目尻を掻きながらシュランは苦々しい笑みを浮かべた。シュランの母親はとうとう、ひとりきりになってしまったのだ。
母親思いのシュランにはそれが堪える。戦乱の中、女手ひとつで悪童とも云うべきシュランを育てた苦労を、今では十分、理解し感謝しているからこそ、毎月仕送りをし、映像通信で安否は伝えていた。
映像通信では気恥ずかしさなどあり、互いに憎まれ口を言い合うだけであったが、今となってはあの罵り合いが最後の会話となったことを、シュランは後悔と寂しさだけで胸を重く痛めるしかなかった。

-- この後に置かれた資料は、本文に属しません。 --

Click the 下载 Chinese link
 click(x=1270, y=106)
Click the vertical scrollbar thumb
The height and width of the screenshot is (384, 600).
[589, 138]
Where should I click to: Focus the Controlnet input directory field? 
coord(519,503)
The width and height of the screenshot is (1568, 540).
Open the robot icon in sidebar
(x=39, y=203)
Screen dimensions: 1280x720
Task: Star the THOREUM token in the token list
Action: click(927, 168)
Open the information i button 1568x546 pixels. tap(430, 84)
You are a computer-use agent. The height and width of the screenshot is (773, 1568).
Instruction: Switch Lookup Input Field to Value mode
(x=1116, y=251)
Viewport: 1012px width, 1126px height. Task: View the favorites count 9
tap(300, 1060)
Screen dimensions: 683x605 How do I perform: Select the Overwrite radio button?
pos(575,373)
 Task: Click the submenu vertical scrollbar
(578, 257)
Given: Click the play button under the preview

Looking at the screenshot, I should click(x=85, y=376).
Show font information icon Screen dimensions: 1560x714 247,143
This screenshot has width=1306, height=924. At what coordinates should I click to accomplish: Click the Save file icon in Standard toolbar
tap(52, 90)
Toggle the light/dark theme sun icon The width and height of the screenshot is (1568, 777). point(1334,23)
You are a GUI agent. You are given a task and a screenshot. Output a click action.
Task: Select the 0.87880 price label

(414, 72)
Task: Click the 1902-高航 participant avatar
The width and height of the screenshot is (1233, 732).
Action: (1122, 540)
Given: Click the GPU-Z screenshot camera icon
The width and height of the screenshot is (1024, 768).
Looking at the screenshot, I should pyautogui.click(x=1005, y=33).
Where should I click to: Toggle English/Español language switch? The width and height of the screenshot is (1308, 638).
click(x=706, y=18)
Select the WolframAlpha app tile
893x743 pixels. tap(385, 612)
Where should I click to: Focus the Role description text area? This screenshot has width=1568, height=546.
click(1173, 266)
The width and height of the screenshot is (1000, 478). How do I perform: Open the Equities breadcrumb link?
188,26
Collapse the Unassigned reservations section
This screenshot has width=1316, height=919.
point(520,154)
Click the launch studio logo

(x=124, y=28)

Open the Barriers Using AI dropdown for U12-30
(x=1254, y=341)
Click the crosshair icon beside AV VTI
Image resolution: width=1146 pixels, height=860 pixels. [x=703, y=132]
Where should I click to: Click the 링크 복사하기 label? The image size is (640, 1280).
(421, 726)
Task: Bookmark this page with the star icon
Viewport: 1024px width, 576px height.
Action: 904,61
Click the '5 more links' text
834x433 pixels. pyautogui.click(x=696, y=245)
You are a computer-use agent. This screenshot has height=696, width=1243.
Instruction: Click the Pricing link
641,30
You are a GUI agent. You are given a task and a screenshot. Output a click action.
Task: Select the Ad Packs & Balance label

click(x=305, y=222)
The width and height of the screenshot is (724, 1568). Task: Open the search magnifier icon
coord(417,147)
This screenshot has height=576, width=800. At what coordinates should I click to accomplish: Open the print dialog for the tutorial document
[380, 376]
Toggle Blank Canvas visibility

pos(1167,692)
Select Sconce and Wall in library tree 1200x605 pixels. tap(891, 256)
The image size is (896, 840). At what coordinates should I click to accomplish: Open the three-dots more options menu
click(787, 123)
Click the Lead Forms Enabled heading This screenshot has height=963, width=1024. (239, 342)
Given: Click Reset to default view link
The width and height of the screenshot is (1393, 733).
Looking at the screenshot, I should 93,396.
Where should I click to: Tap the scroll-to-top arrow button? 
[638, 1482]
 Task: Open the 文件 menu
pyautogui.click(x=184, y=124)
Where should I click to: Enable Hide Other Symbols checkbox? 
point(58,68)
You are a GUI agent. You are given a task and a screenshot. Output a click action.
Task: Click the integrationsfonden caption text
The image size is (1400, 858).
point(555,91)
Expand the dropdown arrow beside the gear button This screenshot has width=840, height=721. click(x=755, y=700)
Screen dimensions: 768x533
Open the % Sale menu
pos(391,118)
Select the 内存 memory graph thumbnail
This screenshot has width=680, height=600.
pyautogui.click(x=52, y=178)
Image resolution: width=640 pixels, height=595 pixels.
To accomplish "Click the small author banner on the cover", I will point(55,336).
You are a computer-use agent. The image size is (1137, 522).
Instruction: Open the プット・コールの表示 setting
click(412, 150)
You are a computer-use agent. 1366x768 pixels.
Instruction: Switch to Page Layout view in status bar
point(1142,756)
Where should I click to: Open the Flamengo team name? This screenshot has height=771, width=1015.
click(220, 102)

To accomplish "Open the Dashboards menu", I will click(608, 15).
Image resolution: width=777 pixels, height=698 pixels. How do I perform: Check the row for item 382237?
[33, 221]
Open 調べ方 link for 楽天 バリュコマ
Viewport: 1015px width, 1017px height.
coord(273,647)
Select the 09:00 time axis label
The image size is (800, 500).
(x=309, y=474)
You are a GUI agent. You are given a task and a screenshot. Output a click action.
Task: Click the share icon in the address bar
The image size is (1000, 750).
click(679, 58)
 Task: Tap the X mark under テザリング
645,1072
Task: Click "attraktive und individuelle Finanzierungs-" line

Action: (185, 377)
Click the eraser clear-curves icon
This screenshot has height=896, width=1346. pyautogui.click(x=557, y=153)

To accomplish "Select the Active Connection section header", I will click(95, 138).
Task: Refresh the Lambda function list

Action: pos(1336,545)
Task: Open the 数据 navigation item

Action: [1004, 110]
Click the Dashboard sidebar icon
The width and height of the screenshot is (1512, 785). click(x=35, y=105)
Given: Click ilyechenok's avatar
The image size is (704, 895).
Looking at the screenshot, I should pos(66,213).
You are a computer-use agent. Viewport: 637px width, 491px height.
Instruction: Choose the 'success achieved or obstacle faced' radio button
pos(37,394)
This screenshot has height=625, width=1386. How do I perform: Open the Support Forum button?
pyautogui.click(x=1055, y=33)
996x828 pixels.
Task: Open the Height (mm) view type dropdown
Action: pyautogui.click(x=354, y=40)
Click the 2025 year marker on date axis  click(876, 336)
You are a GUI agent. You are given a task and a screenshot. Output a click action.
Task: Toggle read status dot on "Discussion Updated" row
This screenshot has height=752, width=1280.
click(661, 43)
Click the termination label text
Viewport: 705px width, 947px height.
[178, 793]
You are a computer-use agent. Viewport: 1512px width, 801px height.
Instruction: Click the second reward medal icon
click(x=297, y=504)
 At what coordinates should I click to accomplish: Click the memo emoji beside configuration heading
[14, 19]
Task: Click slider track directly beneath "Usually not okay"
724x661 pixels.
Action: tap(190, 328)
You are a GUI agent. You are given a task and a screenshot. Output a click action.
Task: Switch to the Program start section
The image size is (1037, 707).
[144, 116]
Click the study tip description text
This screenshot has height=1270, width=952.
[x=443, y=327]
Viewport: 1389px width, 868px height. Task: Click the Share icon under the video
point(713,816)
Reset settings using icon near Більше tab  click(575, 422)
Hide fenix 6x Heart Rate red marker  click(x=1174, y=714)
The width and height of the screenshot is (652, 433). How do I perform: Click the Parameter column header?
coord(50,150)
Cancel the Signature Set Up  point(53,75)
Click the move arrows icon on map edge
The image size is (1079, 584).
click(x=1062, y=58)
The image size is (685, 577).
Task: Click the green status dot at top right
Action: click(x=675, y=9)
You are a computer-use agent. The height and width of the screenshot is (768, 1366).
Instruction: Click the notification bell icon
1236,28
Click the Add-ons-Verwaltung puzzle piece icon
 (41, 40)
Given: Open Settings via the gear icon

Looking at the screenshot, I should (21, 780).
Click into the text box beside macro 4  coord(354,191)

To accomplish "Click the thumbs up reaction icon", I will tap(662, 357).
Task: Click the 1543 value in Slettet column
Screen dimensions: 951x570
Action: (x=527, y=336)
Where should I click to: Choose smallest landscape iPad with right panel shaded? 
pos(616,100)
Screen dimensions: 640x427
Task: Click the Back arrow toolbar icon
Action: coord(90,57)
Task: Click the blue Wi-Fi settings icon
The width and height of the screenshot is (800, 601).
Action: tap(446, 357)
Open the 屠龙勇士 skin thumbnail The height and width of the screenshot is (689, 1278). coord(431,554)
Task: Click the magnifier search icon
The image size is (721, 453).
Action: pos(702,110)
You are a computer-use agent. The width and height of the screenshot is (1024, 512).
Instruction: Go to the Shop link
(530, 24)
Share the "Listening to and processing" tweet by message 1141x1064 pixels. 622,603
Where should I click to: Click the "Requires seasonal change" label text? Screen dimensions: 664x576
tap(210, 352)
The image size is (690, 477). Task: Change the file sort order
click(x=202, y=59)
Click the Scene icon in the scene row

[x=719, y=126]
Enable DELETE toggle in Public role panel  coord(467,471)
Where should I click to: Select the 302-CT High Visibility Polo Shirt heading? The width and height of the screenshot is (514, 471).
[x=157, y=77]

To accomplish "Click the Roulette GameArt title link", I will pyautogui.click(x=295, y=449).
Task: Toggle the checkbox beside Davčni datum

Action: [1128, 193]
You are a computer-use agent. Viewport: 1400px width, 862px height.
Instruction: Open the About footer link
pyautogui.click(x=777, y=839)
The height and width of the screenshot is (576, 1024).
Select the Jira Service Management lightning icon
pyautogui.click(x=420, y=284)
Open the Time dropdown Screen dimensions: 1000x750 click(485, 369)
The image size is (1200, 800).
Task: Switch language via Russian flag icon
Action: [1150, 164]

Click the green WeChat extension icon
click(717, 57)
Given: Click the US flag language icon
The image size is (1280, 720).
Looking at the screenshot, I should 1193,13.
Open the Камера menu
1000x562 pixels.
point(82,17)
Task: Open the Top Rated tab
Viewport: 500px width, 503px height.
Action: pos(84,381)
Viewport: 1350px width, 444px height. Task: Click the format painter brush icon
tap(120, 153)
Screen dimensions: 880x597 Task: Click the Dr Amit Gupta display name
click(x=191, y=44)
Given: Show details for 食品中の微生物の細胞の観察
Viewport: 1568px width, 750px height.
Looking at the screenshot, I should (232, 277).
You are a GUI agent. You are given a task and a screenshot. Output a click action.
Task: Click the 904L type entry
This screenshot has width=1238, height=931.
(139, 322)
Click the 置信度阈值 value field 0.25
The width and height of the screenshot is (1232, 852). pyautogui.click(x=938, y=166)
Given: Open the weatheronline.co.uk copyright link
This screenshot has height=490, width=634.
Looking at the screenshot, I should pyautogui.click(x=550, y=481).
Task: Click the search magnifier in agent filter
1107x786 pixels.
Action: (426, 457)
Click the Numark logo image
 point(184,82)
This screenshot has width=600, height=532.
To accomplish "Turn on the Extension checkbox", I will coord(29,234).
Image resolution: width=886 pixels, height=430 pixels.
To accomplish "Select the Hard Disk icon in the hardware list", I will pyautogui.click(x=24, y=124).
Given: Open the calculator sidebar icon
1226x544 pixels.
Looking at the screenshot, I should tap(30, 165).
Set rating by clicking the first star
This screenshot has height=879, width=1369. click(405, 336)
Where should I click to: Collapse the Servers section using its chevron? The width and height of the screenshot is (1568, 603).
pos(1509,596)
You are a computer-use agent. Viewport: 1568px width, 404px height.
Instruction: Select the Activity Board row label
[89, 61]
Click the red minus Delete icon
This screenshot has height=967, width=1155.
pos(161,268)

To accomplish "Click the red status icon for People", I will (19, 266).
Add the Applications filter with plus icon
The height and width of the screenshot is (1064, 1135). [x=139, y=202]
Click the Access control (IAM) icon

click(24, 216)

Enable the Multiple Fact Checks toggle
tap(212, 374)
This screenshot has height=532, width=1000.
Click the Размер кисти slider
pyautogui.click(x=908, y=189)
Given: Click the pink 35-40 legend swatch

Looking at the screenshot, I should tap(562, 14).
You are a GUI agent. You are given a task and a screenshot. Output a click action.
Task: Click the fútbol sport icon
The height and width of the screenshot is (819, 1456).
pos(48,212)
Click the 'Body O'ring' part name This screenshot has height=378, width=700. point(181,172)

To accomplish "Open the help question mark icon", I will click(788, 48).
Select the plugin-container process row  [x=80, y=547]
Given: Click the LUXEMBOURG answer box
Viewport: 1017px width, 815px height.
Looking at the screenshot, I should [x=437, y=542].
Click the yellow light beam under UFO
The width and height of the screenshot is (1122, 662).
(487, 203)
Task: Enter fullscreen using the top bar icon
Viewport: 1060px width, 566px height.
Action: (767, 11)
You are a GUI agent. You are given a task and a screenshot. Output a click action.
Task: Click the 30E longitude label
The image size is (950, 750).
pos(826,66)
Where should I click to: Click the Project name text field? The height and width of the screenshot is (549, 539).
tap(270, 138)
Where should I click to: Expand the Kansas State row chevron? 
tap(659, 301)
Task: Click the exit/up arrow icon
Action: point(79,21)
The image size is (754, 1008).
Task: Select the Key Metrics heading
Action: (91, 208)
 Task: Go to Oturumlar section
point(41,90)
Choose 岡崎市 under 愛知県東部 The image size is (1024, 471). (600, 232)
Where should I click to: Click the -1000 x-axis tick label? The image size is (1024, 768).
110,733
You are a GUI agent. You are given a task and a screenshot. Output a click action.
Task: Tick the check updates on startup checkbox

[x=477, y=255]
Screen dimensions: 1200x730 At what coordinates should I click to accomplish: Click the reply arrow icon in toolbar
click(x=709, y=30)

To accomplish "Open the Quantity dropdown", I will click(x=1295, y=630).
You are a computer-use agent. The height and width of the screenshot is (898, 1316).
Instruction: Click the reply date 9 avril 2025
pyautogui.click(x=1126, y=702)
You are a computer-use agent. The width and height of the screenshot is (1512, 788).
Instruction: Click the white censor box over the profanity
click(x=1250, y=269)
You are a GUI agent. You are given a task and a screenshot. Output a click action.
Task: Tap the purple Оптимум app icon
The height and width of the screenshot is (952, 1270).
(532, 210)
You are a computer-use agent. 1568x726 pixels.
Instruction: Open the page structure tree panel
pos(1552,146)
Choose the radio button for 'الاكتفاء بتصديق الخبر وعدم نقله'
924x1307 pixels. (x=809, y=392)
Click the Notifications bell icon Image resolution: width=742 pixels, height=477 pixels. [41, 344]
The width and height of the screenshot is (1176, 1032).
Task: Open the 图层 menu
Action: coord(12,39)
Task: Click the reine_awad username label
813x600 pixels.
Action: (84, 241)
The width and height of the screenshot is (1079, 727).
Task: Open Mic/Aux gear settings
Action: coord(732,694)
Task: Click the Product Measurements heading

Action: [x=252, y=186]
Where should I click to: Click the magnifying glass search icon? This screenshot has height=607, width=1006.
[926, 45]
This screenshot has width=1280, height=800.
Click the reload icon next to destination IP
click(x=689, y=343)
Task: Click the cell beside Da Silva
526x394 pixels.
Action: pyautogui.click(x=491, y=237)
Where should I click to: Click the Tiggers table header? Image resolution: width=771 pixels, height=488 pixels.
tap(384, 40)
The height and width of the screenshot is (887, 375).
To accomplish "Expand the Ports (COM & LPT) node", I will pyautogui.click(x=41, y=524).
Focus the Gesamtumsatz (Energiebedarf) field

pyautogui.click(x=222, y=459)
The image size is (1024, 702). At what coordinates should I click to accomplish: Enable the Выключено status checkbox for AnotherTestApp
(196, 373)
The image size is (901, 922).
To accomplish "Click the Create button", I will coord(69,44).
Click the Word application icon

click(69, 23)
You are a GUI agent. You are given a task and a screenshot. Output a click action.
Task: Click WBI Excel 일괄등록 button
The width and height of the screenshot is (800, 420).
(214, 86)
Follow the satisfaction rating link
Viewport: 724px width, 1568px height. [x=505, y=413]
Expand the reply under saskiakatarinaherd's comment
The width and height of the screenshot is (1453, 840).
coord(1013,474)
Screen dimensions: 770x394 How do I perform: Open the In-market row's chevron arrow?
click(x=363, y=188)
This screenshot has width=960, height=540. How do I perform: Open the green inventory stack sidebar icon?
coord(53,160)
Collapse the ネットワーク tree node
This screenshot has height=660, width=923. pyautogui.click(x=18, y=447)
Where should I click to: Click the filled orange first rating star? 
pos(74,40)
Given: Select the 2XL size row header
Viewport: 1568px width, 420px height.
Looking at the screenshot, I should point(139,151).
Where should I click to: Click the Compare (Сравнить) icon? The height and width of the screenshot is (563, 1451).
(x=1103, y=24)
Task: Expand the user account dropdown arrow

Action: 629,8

その痛みと寂しさを紛らわすため、少しでも逃げたいという気持ちから、シュランは額の角をぴんと指先で弾いた。
ふと、ミャウはそのシュランの気持ちに気づいた。しょうがいない子だね~とでもいいたげな表情をすると、ミャウはシュランの肩を軽く叩いた。シュランは無言であったが、親しげに置かれた手から、励ましの想いを感じとった。心が少し楽になった。
シュランの肩にあるミャウの手を凝視し、笑みを浮かべていたルオンがすっと冷たい仮面のような表情をした。
ルオンはとことこやってくる。
「ぶ――――!」
とルオンは感情が爆発して、ミャウとシュランの間にはいってきた。
「なんだよ。ルオ」
突然のルオンの乱入にシュランが驚く。
「ぶー。ぶーな気分になりましたです」
「ぶーって。豚ちゃんか」
「違いますよ」
「なんか最近、肉付きもいいしな。肥ったかな」
シュランはルオンの膨れた頬をつついた。
「なーに言うてるですかな。ぶーですよ! ぶー!」
ルオンは口を尖らせ、その一日中、ぶーぶーと不機嫌であった。